Rashid Will Not Be Silenced!
Kevin “Rashid” Johnson—transferred to Florida and thrown in solitary for publicizing abuses
Editors’ note: This is an update on Kevin “Rashid” Johnson, whose artwork and articles exposing prison abuse in four different states where he has been imprisoned—Virginia, Oregon, Texas, and now, Florida— have been published in this magazine over several years. It is based on two articles by Rashid.1
Kevin “Rashid” Johnson was “unceremoniously packed off to Florida Department of Corrections (FDC) on June 22, 2017” from Clements Unit in Amarillo, Texas, to the Reception and Medical Center (RMC) in Lake Butler, Florida. In an article titled “I’m Off to Florida and a New Phase of Reprisals for Publishing Abuses in U.S. Prisons,” Rashid describes a horrifying “welcoming committee.”
“I was brought from the van, manacled hand and foot into an enclosed vehicle port, where I was met by a mob of white guards of all ranks. I was ordered to stand in a pair of painted yellow footprints on a concrete platform as the guards crowded around me.
“Their ‘chosen’ spokesman...stepped forward and launched into a speech consisting of threats and insults. He emphasized that I was ‘not in Virginia or wherever else’ I’d been. That ‘this is Florida, and we’ll beat your ass! We’ll kill you!’ He assured my ‘Black ass,’ that my tendency to protest ‘won’t be tolerated here.’ He went on and on, like an overseer explaining the plantation’s code of decorum and the ‘place’ to a newly arrived Black slave. The analogy is apt. ‘You will answer us only as ‘no sir’ and ‘yes sir,’ ‘no ma’am’ and ‘yes ma’am’ You forget this and we’ll kick your fucking teeth out,’ he barked.”
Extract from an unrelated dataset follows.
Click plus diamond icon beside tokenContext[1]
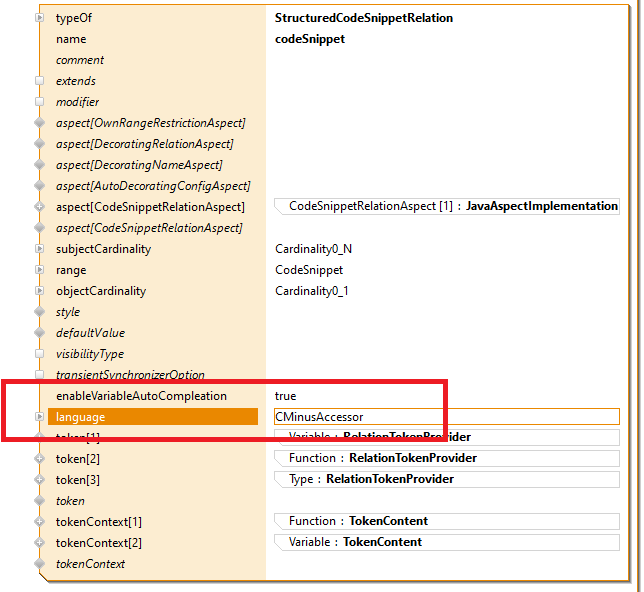This screenshot has width=644, height=592. 39,522
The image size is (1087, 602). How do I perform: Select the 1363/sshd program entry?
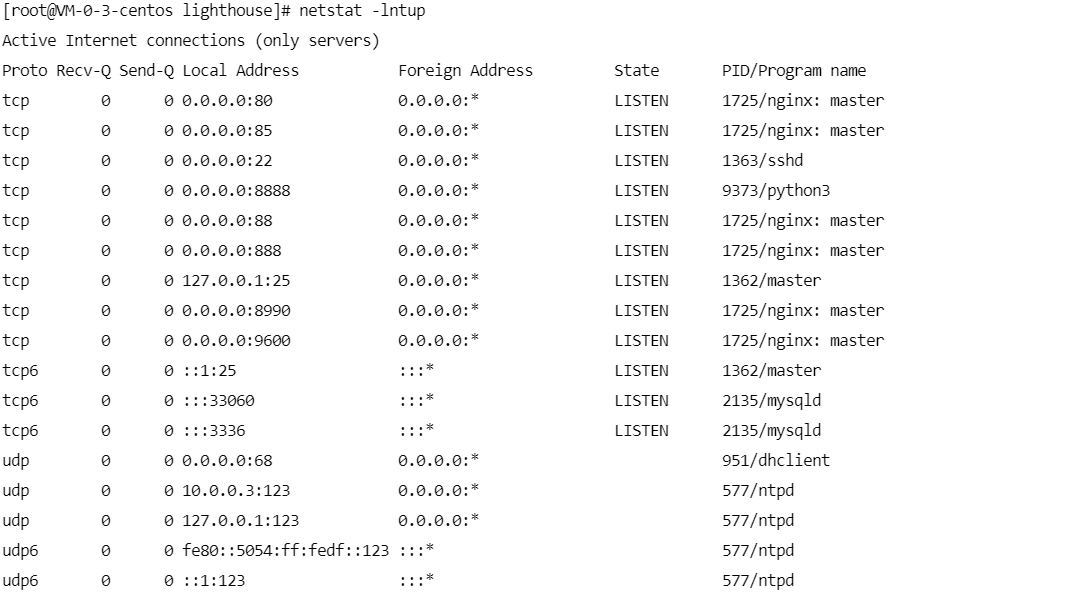(x=763, y=161)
Rashid was brought before the “gang investigator” also known as the “Security Threat Group [STG]” investigator, who “admitted his purpose was to put an STG profile on me, refer it to FDC’s central office in Tallahassee to be upheld, and then be put on STG file, which would be used to stop my writings.” The investigator explained to Rashid that he knew all about his published articles about prison abuses and assured him that FDC “would put an end to it.” The investigator attempted to get Rashid to characterize himself and the New Afrikan Black Panther Party, his organization, as a “gang!”
A constitutionally protected
organization
Rashid explained that he is “a member of a constitutionally protected, non-violent communist party” and that the false charges the investigator was making were typical of fascist governments and would be addressed publicly and in court.
During Rashid’s time at the RMC, in which he was placed in the solitary confinement unit in a hot, filthy insect-infested cell with no bunk, no fan, and a commode that had to be flushed by a guard outside the cell, he was labeled and treated as “an extreme physical threat.”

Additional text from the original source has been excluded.